Os focos de incêndio que destroem a Ilha do Bananal, no rio Araguaia, em Tocantins, há pelo menos 20 dias, voltaram a sair do controle dos 30 homens do Ibama, apesar de o órgão ter informado ontem que a situação estava mais tranquila. Os técnicos do Ibama (Instituto Brasileiro do Meio Ambiente e dos Recursos Naturais Renováveis) estão concentrados nos arredores do Parque Nacional do Araguaia (no norte da ilha), lugar de grande diversidade de flora e fauna.
O fogo chegou a cinco quilômetros da sede do parque. As chamas voltaram a ficar intensas por causa dos fortes ventos da madrugada de ontem. O Ibama estima que 25% da porção norte já foi queimada. ‘‘Reforços urgentes estão sendo pedidos ao governo federal para controlar as chamas , disse Raimundo Noleto, chefe da divisão técnica do Ibama em Tocantins.
Já foram registradas mortes de filhotes de ema, alguns cervos e diversos tipos de pássaros. ‘‘Os animais ficam atordoados e não conseguem fugir do fogo, disse Edson Beiriz, administrador da Funai em Tocantins, que esteve na região dos incêndios. Para o Ibama, o fogo começou a partir das roças de toco e das queimadas para renovar os pastos, normalmente feitas por índios e pequenos agricultores. Ao sul da ilha do Bananal, onde se concentra o Parque Indígena do Araguaia, o fogo destruiu 70% da vegetação de cerrado e matou centenas de cabeças de gado.

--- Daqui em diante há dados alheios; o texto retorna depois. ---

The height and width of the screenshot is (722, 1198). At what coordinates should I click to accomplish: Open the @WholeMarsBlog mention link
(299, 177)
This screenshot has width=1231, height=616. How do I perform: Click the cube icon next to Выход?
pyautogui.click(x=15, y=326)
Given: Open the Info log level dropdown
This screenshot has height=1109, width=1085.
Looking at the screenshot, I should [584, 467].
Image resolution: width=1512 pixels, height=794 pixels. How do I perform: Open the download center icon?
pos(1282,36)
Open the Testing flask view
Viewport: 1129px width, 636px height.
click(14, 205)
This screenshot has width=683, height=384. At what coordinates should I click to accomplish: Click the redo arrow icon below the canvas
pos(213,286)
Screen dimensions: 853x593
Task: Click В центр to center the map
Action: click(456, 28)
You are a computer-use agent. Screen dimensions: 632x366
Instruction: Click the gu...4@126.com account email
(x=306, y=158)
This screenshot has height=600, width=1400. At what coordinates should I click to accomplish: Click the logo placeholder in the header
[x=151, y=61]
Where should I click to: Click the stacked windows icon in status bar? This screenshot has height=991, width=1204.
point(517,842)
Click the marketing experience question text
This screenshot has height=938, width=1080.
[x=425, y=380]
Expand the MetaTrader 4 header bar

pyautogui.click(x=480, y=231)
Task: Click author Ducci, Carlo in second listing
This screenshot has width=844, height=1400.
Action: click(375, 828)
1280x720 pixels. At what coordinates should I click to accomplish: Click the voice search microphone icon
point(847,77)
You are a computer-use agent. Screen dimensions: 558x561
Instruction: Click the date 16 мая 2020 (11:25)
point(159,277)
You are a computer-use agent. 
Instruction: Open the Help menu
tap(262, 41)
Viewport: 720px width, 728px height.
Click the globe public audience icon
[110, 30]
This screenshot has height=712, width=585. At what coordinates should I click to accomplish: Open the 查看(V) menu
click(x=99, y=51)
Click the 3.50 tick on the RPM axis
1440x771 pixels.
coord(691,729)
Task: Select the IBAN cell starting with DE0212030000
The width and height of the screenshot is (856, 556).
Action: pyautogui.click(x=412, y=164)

Xingu O fogo que colocava em risco o Parque Indígena do Xingu (MT) - que chegou a apenas 4 km da área habitada por cerca de 5 mil índios - foi controlado e retrocedeu cerca de 16 km. Por causa da ação dos bombeiros, da mudança da direção do vento e da queda de chuvas, os incêndios foram controlados. No entanto, a previsão é de nova estiagem nos próximos dias, o que não afasta a possibilidade de novos incêndios.
Segundo oficiais do Corpo de Bombeiros de Mato Grosso, os focos de fogo estão confinados entre dois braços de rio e um pântano. Ontem à tarde, o fogo, já sob controle, estava a 20 km de distância da reserva indígena. ‘‘Não há por enquanto nenhuma ameaça ao parque indígena , disse o tenente Roger Martinez, da PM, que está em São José do Xingu.
Afastado, por ora, o risco de incêndios na reserva indígena do Xingu (MT), os Estados do Acre e de Rondônia passam a ser a maior preocupação do governo federal. Para evitar que as queimadas fujam de controle e se transformem em grandes incêndios, o Ibama irá suspender hoje autorizações para queimadas em pastagens e áreas de cultivo em vários municípios dos dois Estados. A princípio, as queimadas estarão proibidas por 20 dias, mas esse período pode ser ampliado caso permaneça a estiagem na região. Há 20 dias não chove nos dois Estados.